Showing posts with label namazu. Show all posts
Showing posts with label namazu. Show all posts

Monday, February 19, 2007

Crontab

This is a useful program for scheduling routine tasks initiated by scripts. Developing on the search installation from last week, we will write a crontab entry to update the namazu index daily.

First of all check which jobs are currently scheduled:

user@compy:~> crontab -l
# DO NOT EDIT THIS FILE - edit the master and reinstall.
# (/tmp/crontab.XXXX8NR6OC installed on Mon Feb 5 17:51:55 2007)
# (Cron version V5.0 -- $Id: crontab.c,v 1.12 2004/01/23 18:56:42 vixie Exp $)
0 5 * * * /home/user/.backup.sh


This is the rsync job from the other week. So, next we need to create a script to run the namazu index. This is a simple shell script with the following command in it:
#!/bin/bash
mknmz -O ~/.namazu/index/ ~/work/articles/

Save this file somewhere like in ~/.namazu/.index.sh. Append this to the crontab in the same way as the rsync script was added - i.e. type crontab -e and add the following line:
0 5 * * * /home/user/.namazu/.index.sh

Then, type crontab -l to check that it has been added. You should now have a namazu index that updates everyday at 5AM.

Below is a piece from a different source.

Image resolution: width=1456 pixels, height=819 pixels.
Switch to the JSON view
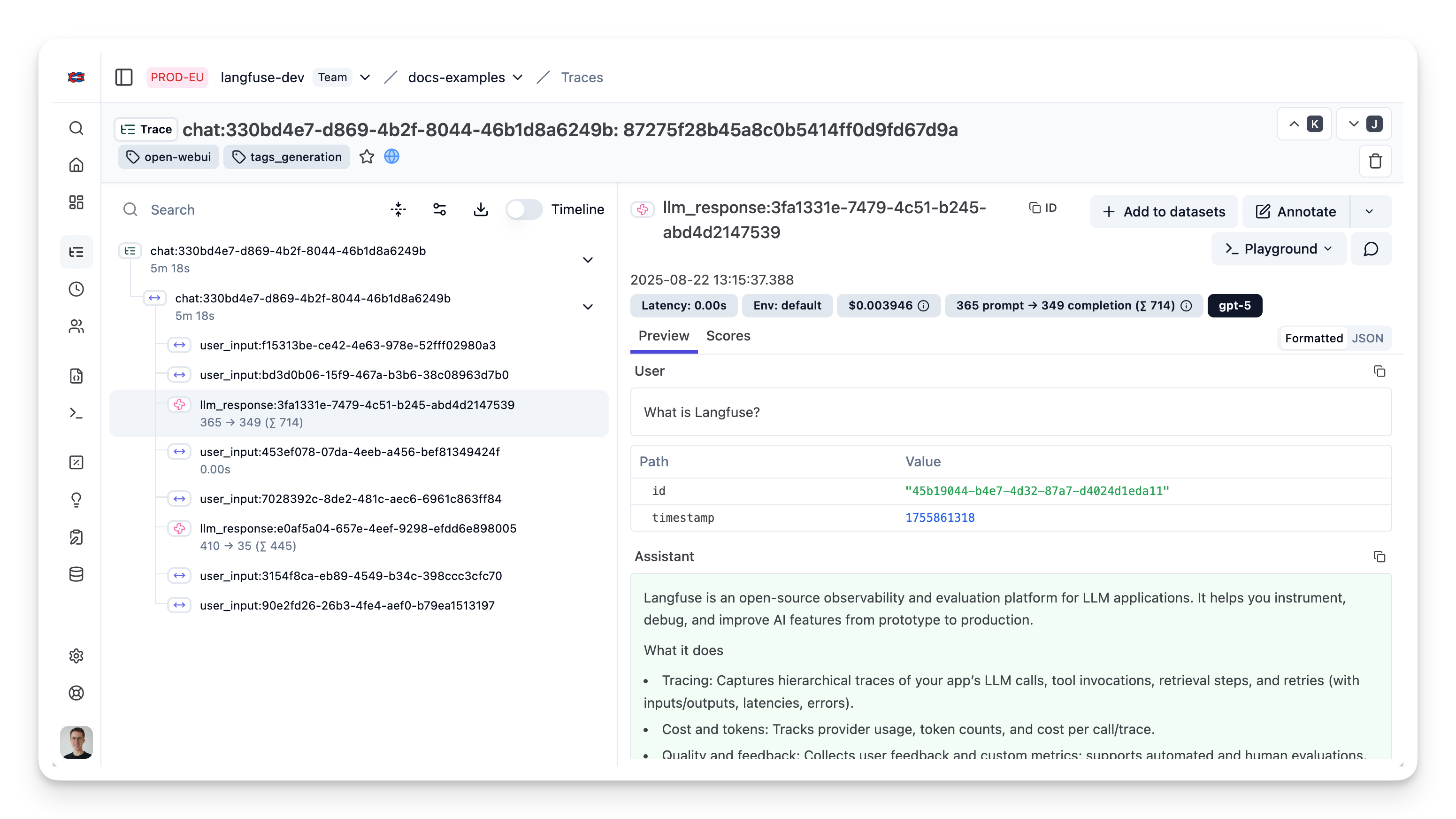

Wednesday, February 7, 2007

Namazu Config

Namazu is a search engine. Whilst its no replacement for find and grep in most cases, it is useful for searching a directory of pdf files, and this can be made available through a web interface - which is quite useful if you have a lot of pdfs.

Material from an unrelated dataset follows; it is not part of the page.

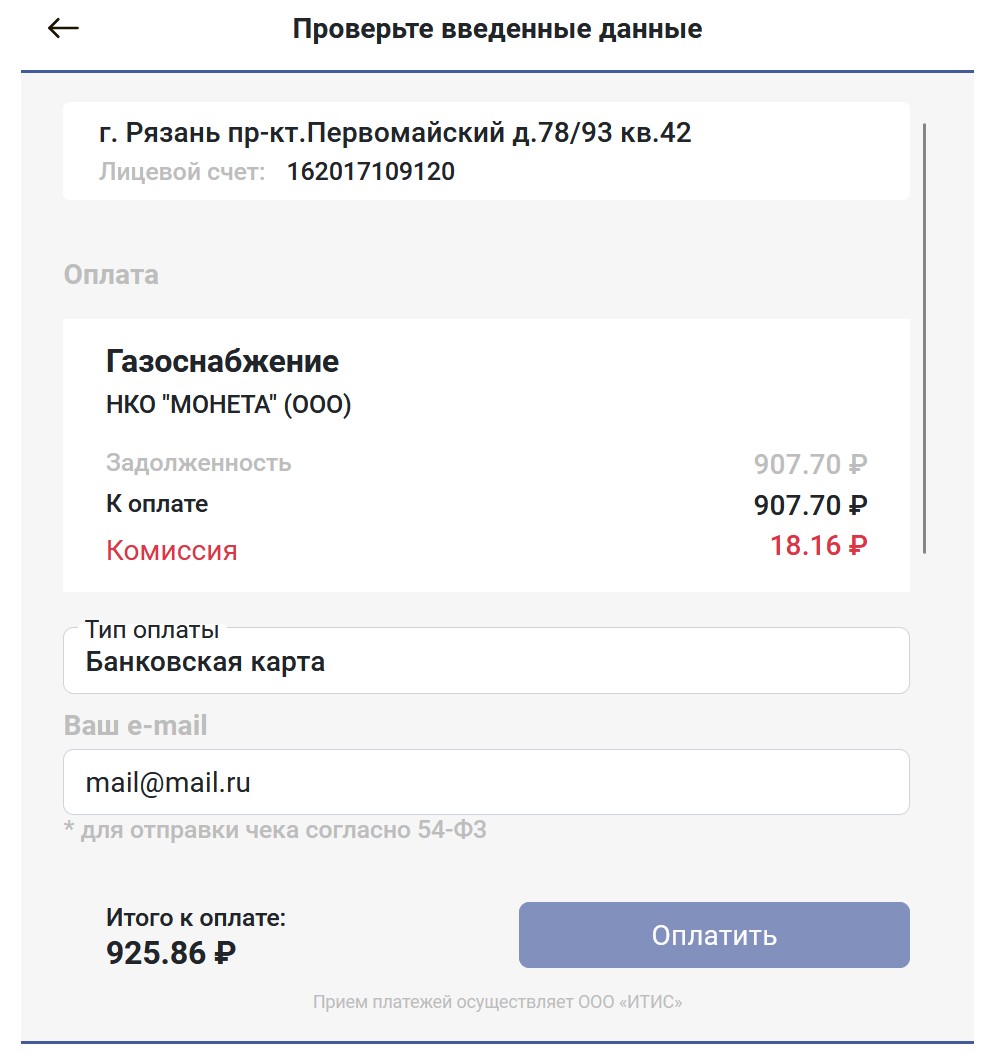Go back using the left arrow
Image resolution: width=987 pixels, height=1055 pixels.
pyautogui.click(x=63, y=29)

Download and install the program - its available for most distributions. You will need to edit the config file namazurc and the index config file mknmzrc. I needed to change the max file size variable to accommodate my pdfs.

In the mknmzrc file I changed the following lines:
# The max file size for indexing. Files larger than this
# will be ignored.
# NOTE: This value is usually larger than TEXT_SIZE_MAX because
# binary-formated files such as PDF, Word are larger.
#
$FILE_SIZE_MAX = 10000000;

#
# The max text size for indexing. Files larger than this
# will be ignored.
#
$TEXT_SIZE_MAX = 6000000;



I then created an index directory in my home directory. If you are setting this up for a web server you may wish to keep the index files elsewhere. So then I ran the mknmz program:

mknmz -O ~/.namazu/index/ ~/work/articles/


This creates the index of the articles directory and stores it in the .namazu/index directory. From the command line you can now enter:
namazu "epitope not cell"


Not that that search makes any sense but you get the idea.